━━━━━ TRECHO SELECIONADO

Não muito depois, lembra Joseph Jackson, hoje empresário dos filhos famosos, Michael confessaria a uma de suas professoras que o sonho de sua vida era se tornar um entertainer rico e famoso. O que ele não podia antever, porém, eram as consequências de sua determinação. A dimensão de sua fama e riqueza tornou-se pública no começo deste ano, quando a CBS recebeu 1.500 convidados no Metropolitan Museum de Nova York para uma festa (avaliada em 1,5 milhão de dólares), em que foi anunciado um novo recorde da história moderna: o disco Thriller, batendo o seu antecessor, Saturday Night Fever (com 25 milhões de cópias vendidas), era o maior recorde fonográfico de todos os tempos. Michael Jackson entrou para o Guinness Book of World Records.

O sucesso de Thriller, porém, não é o único recorde de Michael Jackson. Recentemente ele bateu, também, o cantor Paul Simon, ao arrebatar oito troféus Grammy de música. Jackson foi apontado ainda como o melhor artista e melhor vocalista em 28 países do mundo, da Grécia à Holanda.

Apesar de tímido nos encontros com a imprensa, a reputação profissional de Michael Jackson é a de um perfeccionista. Quando se trata da contratação de um novo empresário, músico ou promotor de shows, ele atua como o mais meticuloso dos repórteres, fazendo detalhada investigação e pedindo conselho aos irmãos e outros profissionais do ramo. Embora acredite piamente que o talento que lhe foi atribuído por Deus, Jackson sabe muito bem o preço desse talento no mercado. A fortuna pessoal do cantor é avaliada hoje em cem milhões de dólares, parte dos quais proveniente dos dois dólares que ele recebe por cada cópia do disco Thriller vendida pelo mundo afora.

━━━━━━━━━━
━━━━━ DADOS

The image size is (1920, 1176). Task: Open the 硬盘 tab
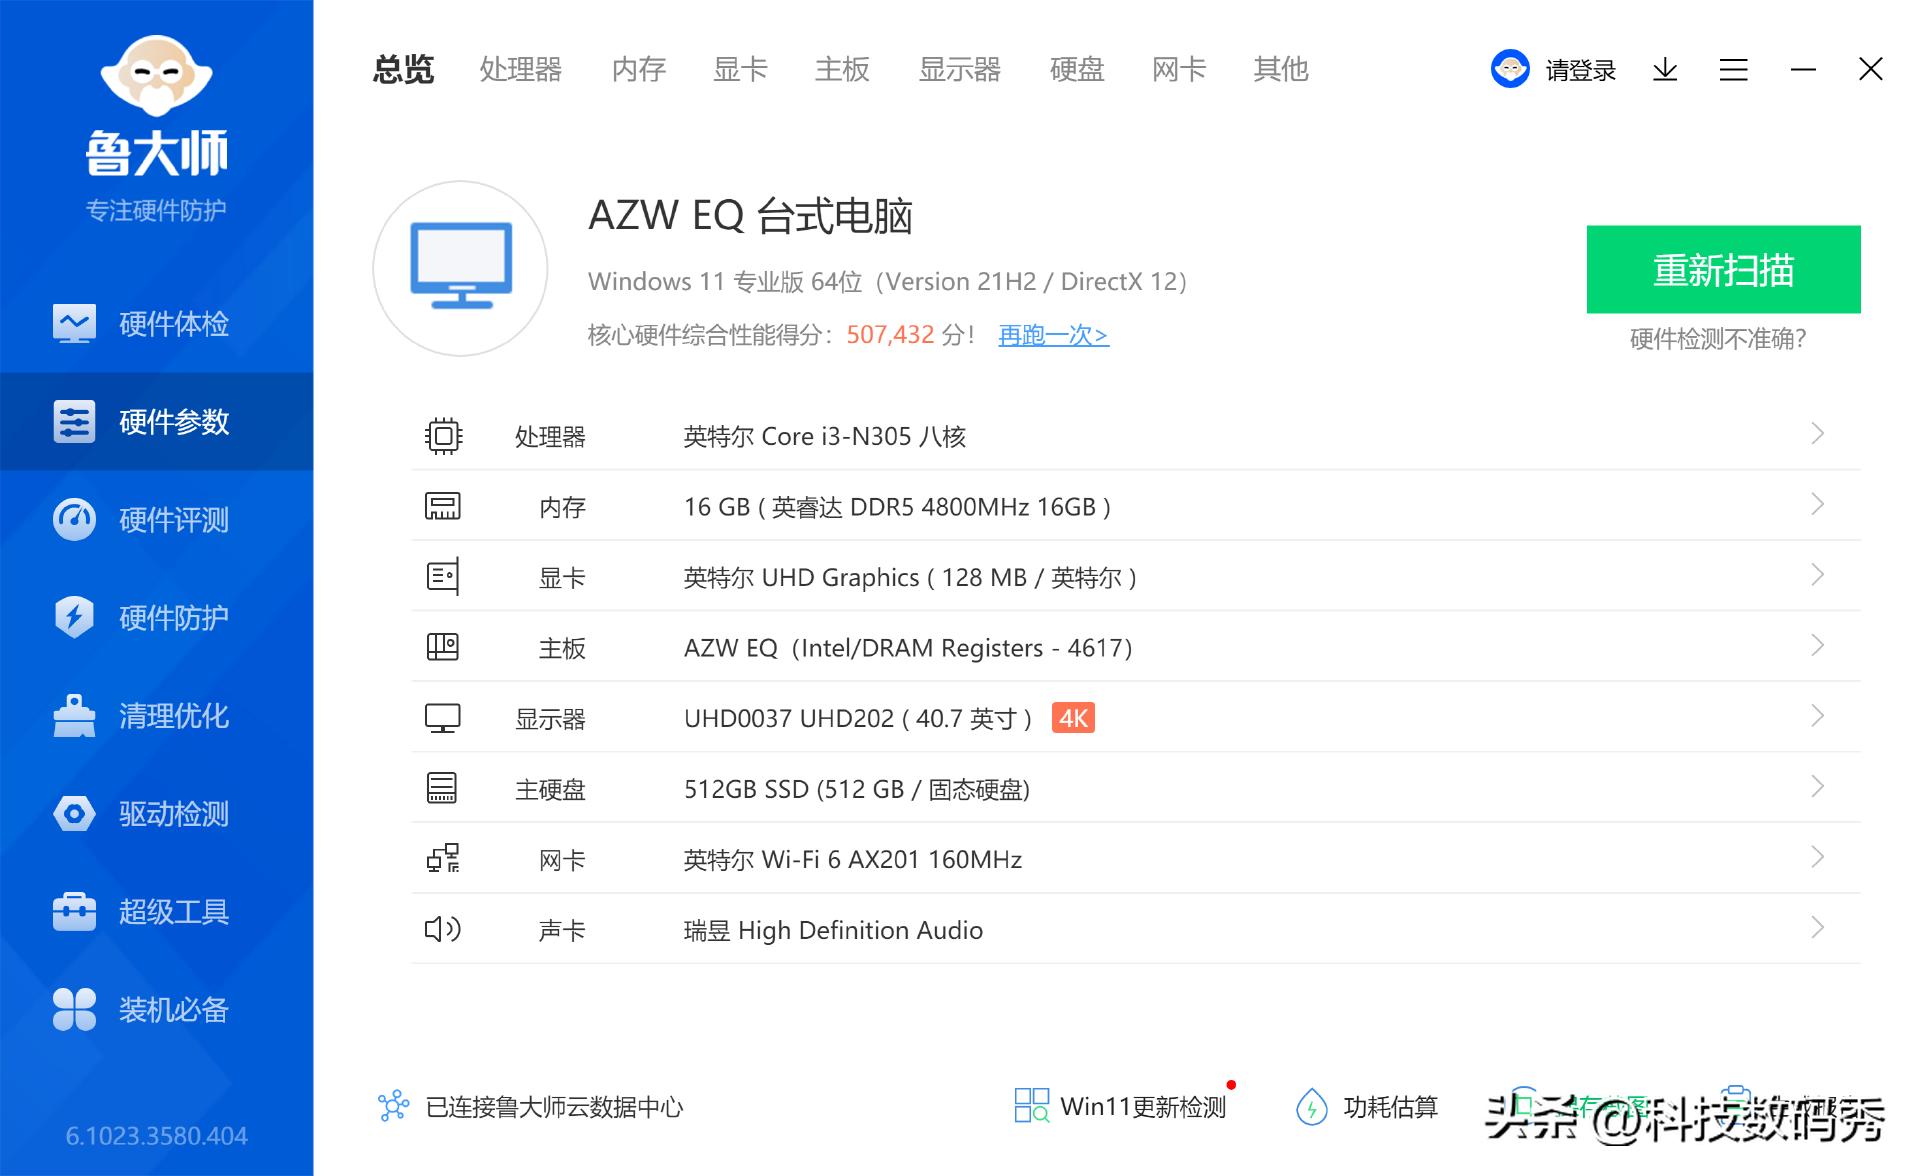1076,69
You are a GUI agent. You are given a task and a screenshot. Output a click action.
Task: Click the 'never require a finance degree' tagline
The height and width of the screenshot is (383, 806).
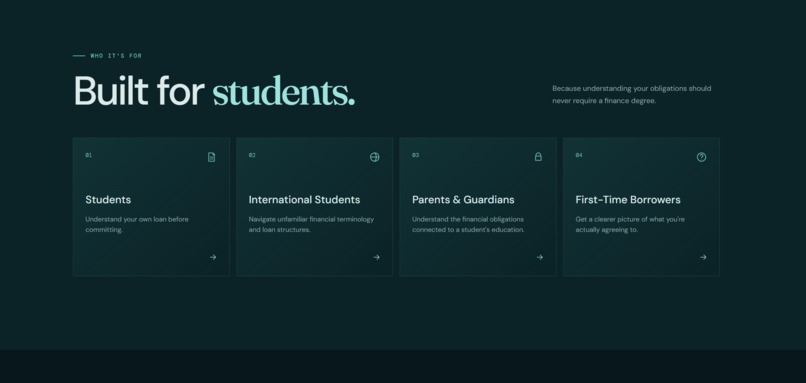604,101
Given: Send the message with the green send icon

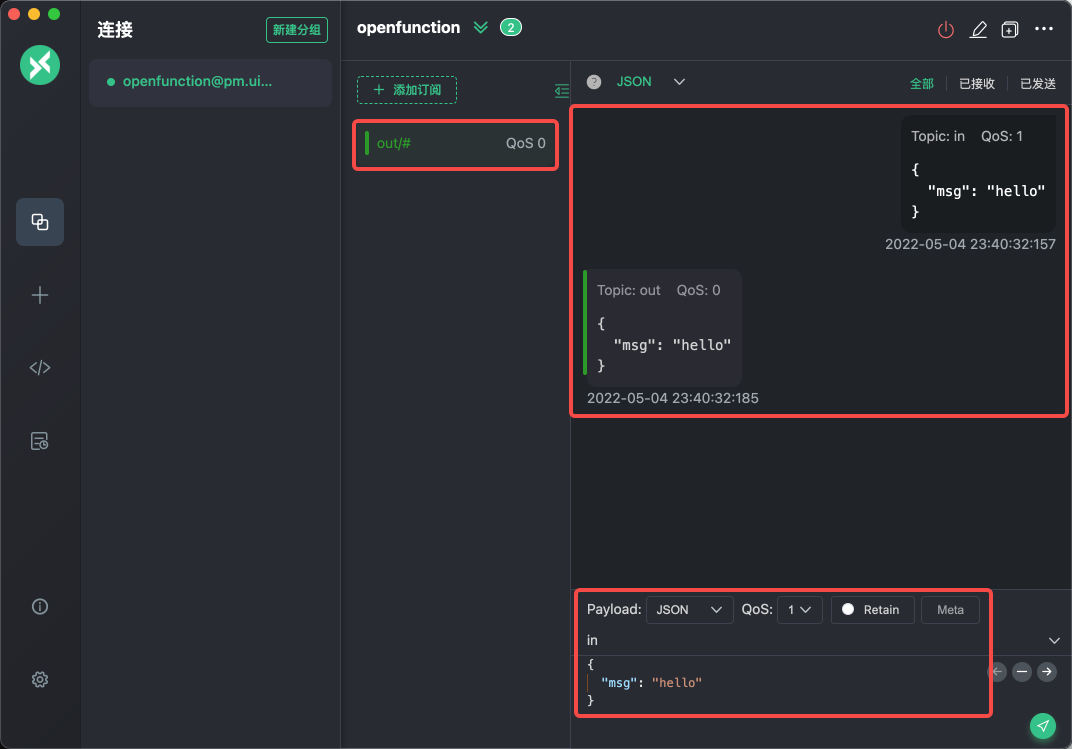Looking at the screenshot, I should [x=1042, y=726].
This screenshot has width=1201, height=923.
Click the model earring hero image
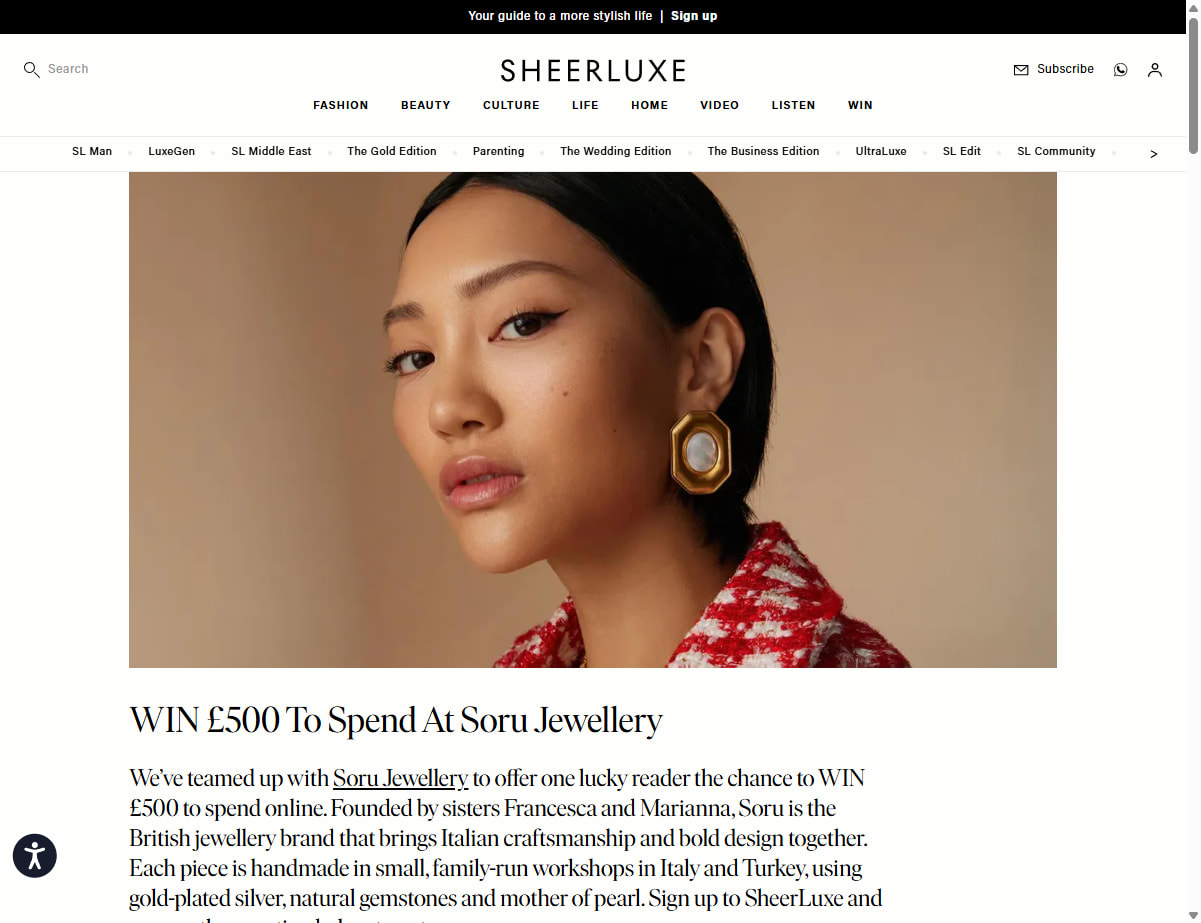(x=593, y=420)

━━━━━━━━━━

OBJETIVOS —
a – No trecho sobre Michael Jackson, quantos troféus Grammy o cantor arrebatou?
b – Transcreva do trecho sobre Michael Jackson a parte que começa nas palavras "Apesar de tímido" e termina depois de "pelo mundo afora.".
Os registros foram tirados de outra fonte.

RESPOSTAS POR TAREFA —
a – Oito troféus Grammy.

b –
Apesar de tímido nos encontros com a imprensa, a reputação profissional de Michael Jackson é a de um perfeccionista. Quando se trata da contratação de um novo empresário, músico ou promotor de shows, ele atua como o mais meticuloso dos repórteres, fazendo detalhada investigação e pedindo conselho aos irmãos e outros profissionais do ramo. Embora acredite piamente que o talento que lhe foi atribuído por Deus, Jackson sabe muito bem o preço desse talento no mercado. A fortuna pessoal do cantor é avaliada hoje em cem milhões de dólares, parte dos quais proveniente dos dois dólares que ele recebe por cada cópia do disco Thriller vendida pelo mundo afora.